His next dream was less pleasant. Now he felt enveloped in smoke, and the smoke weighed like a fist against his face, pushing him upward without respite, and he thought he could see in the distance a lake where perhaps he could hide, but as soon as he dove, he found the water boiling. The surface lit up, as if by a lamp, and he was hurled to the sky by a whirlwind that spun in both directions at the same time. He was in the middle of a storm and he dreaded the moment of lightning. But it never arrived; beneath the lake, tiny sparks tried to break free, as if the might of the storm had been tamed and held captive. All the sparks shone at once and the night was no more.

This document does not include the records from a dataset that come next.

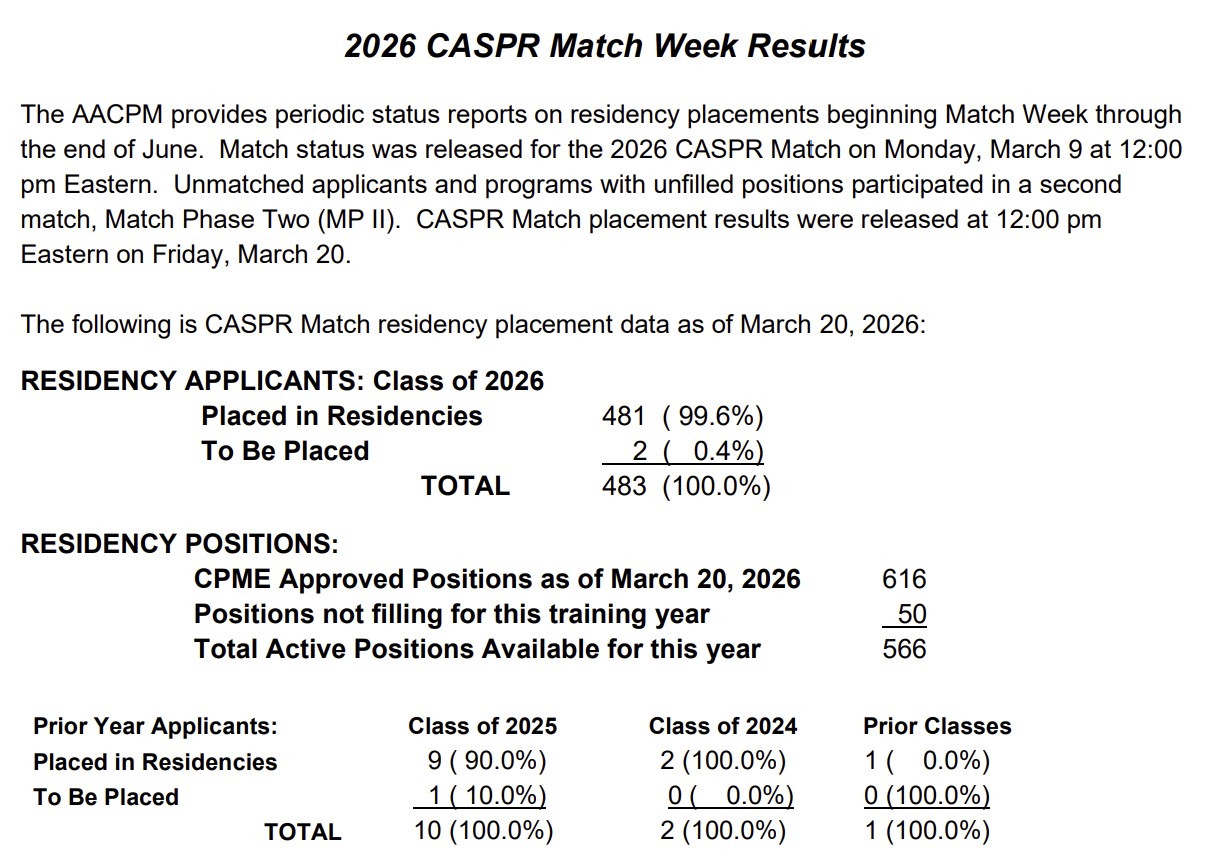Click the "1 (100.0%)" Prior Classes total
The image size is (1212, 864).
[927, 831]
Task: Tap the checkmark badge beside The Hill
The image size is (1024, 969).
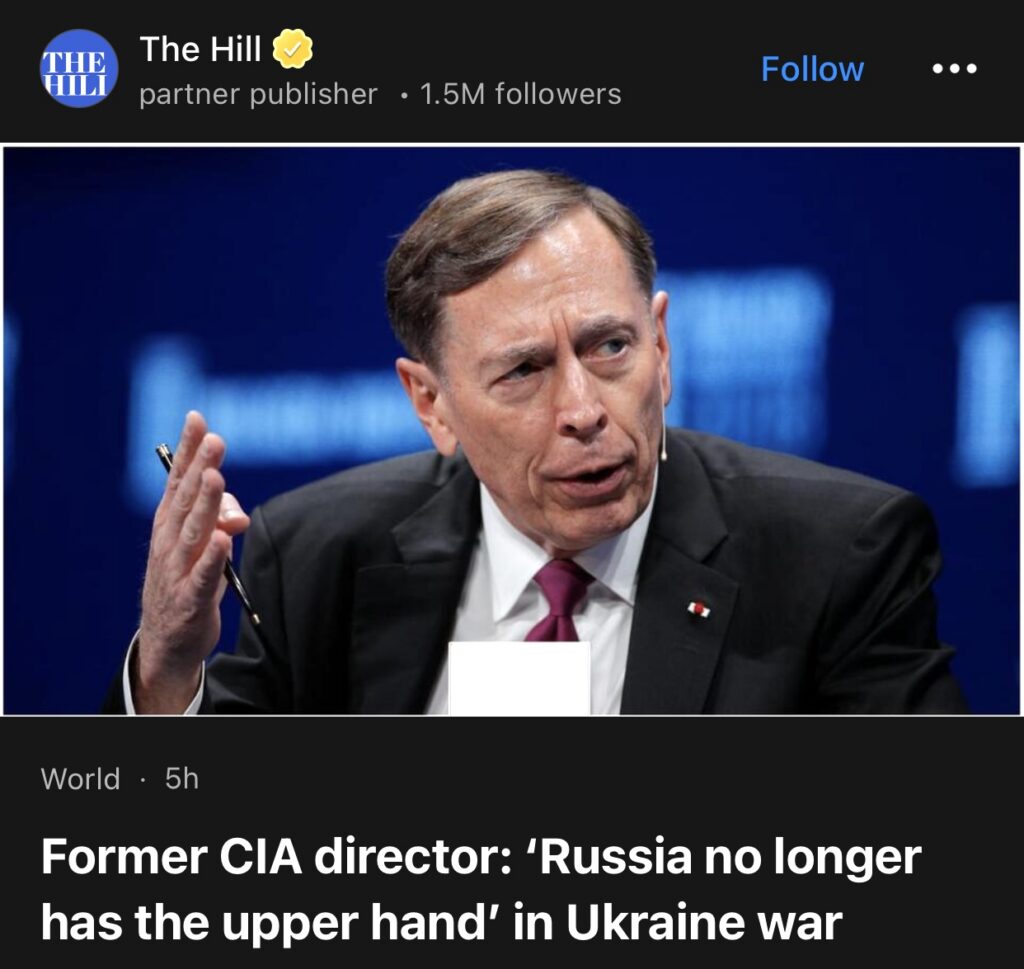Action: [293, 48]
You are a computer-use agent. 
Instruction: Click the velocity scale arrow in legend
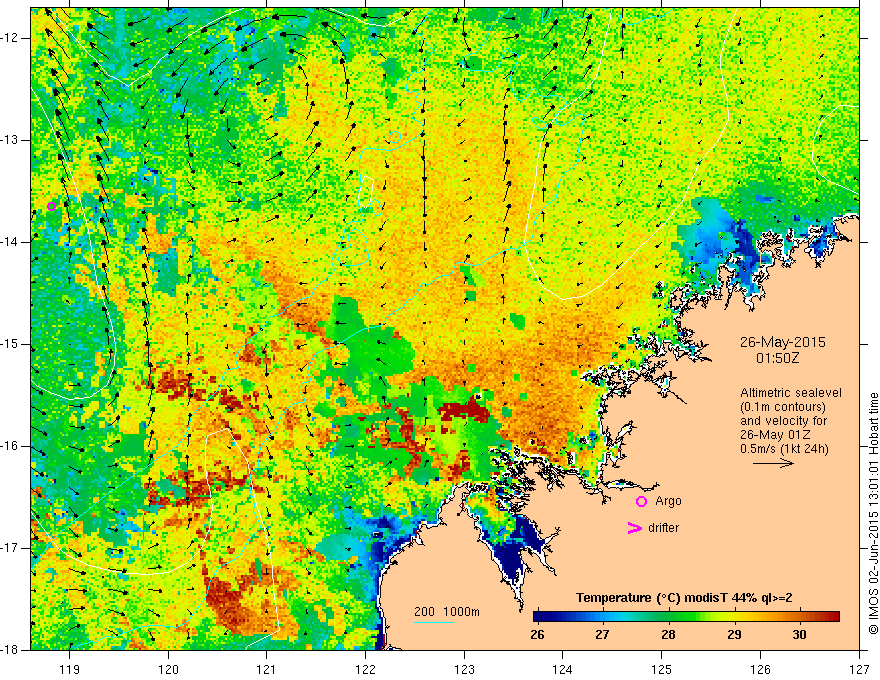(x=773, y=463)
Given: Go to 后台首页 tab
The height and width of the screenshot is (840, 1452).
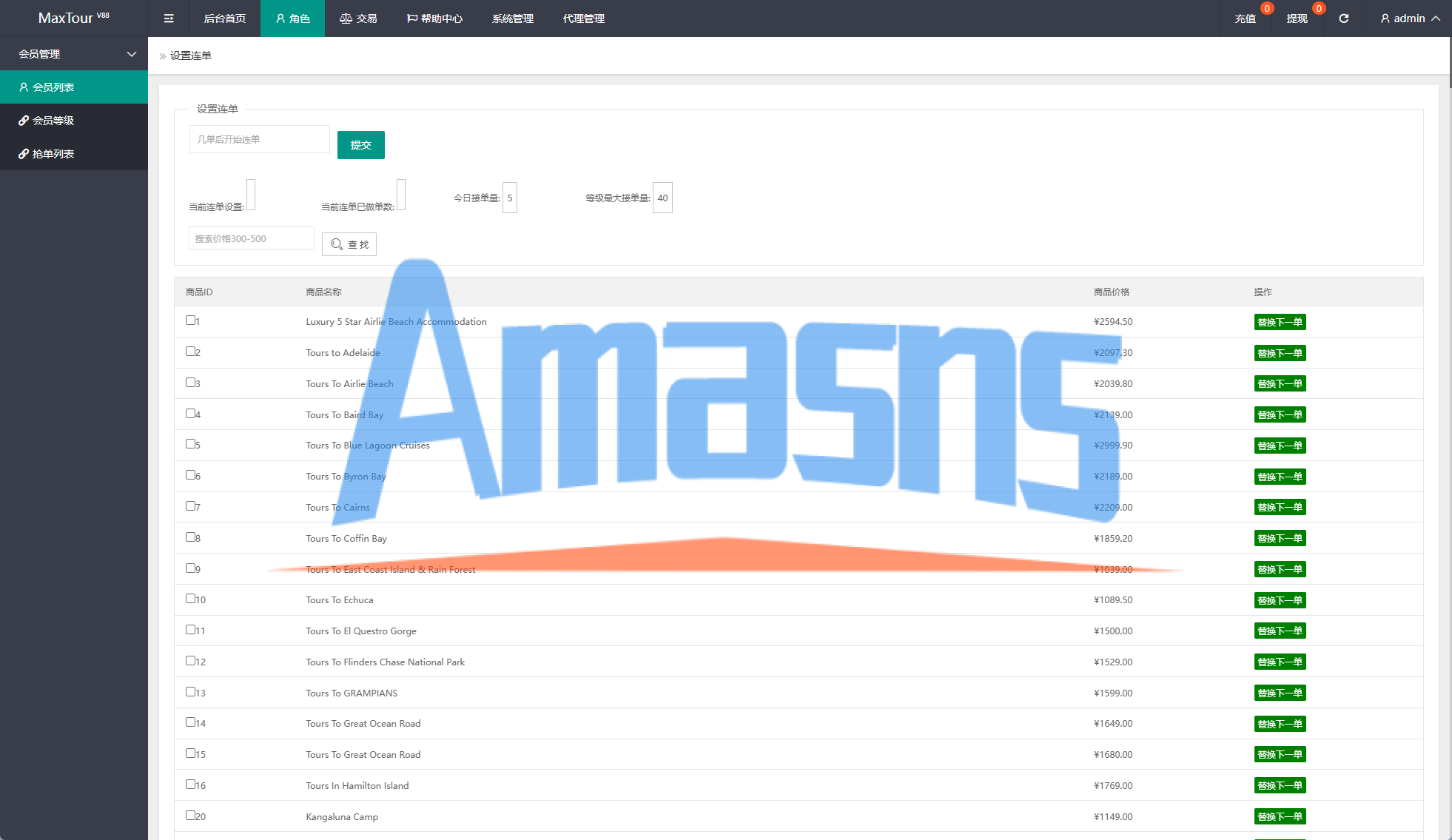Looking at the screenshot, I should [x=224, y=19].
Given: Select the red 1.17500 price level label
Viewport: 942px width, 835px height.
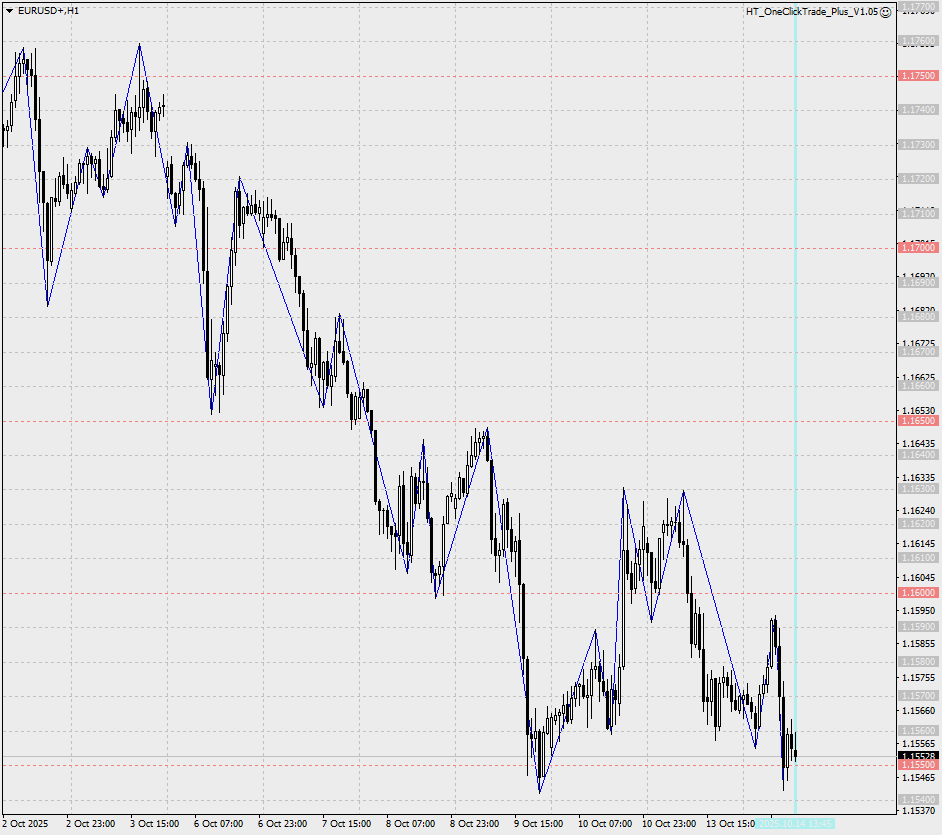Looking at the screenshot, I should [x=918, y=76].
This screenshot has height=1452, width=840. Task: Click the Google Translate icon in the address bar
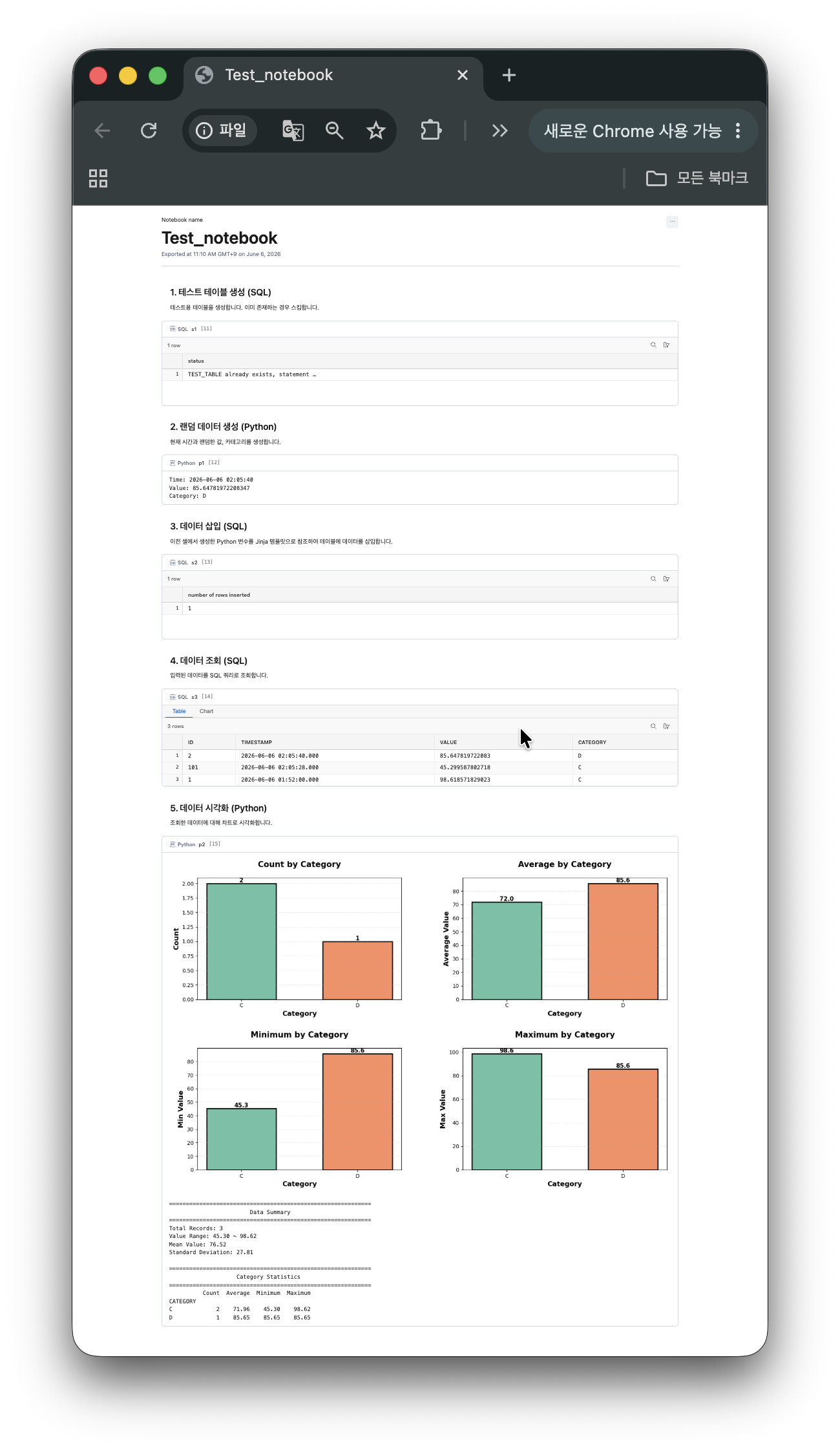tap(293, 131)
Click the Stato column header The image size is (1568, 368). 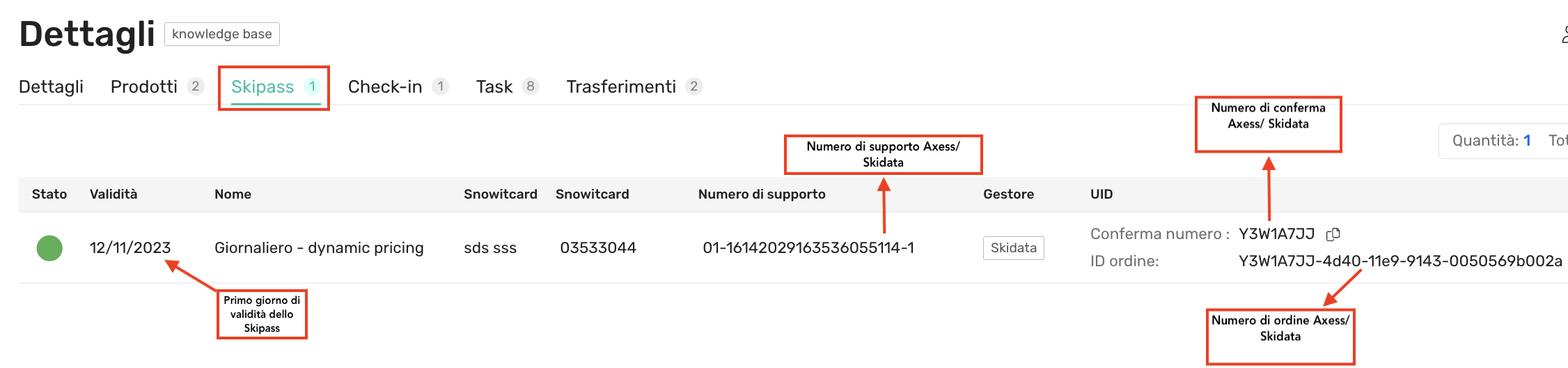click(x=49, y=194)
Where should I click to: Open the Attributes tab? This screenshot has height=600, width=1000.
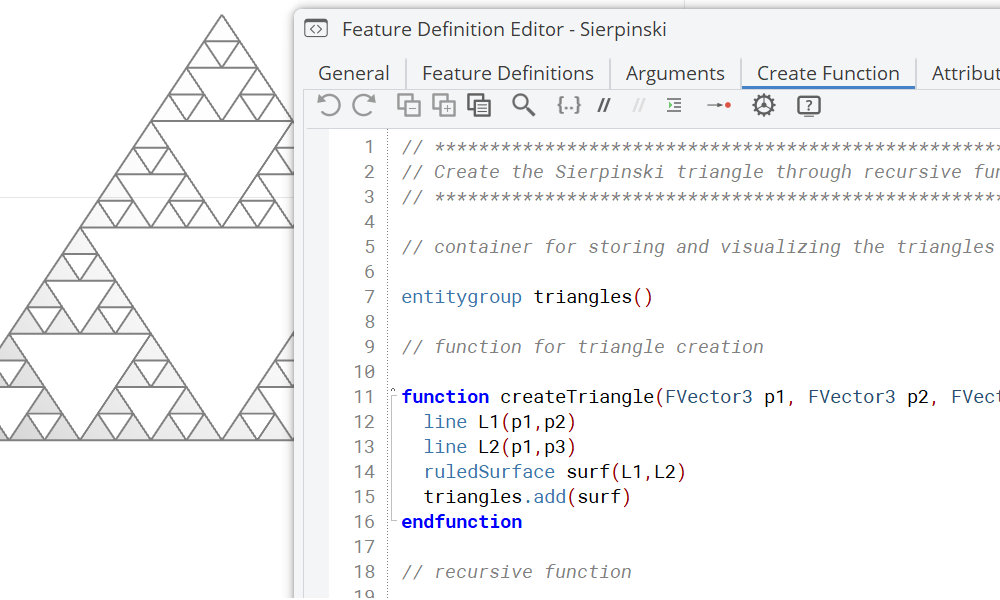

René woke up with a burning sensation lingering in his eyes. The back of his neck was tingling with goosebumps and the tips of his fingers were pierced by invisible needles. He sat up and breathed. His bed was right next to the stove, but he was shivering. He removed his blanket and felt it damp with his sweat. He stood up and walked to the door, hoping that the late autumn air would suffice to lull him back into sleep. He closed his eyes, leaned on the door, and welcomed the cold draft entering from beneath. It spread through his bones and became one with him. Plato had said that the atoms of fire were tetrahedrons, but when had he or anyone seen an atom? René imagined every fire atom in his body slowly shedding its heat, turning into something else. The vision filled his mind’s eye, and a sole, fixed idea took possession of him. Atoms disintegrated one after another, but what smaller parts could be conceived? He concentrated on the imprecise image of one atom of fire, losing all its heat until there remained… what could remain? What lay beneath the veil of substance? The atom in his mind’s eye had no clear geometry, and that bothered him to the point of despair. He saw yes and no dancing around each other, he saw an infinite chain of such couples dancing together, he saw the universe as a dance hall traversed by the faint reverberations of a long-forgotten melody, he saw the eternal sphere of heaven grow a crack that pulled the fixed stars apart, he saw the sky dotted with blinking lamps like a tapestry made of live fireflies, he saw the lights appear and fade and appear and fade and appear and fade, he saw the lights merging, he saw yes and no locked in a forbidden embrace, he saw the face of darkness mocking him in cruel laughter, and he heard the space inside his head crack with the sound of God’s foot stomping on the sins of mortals.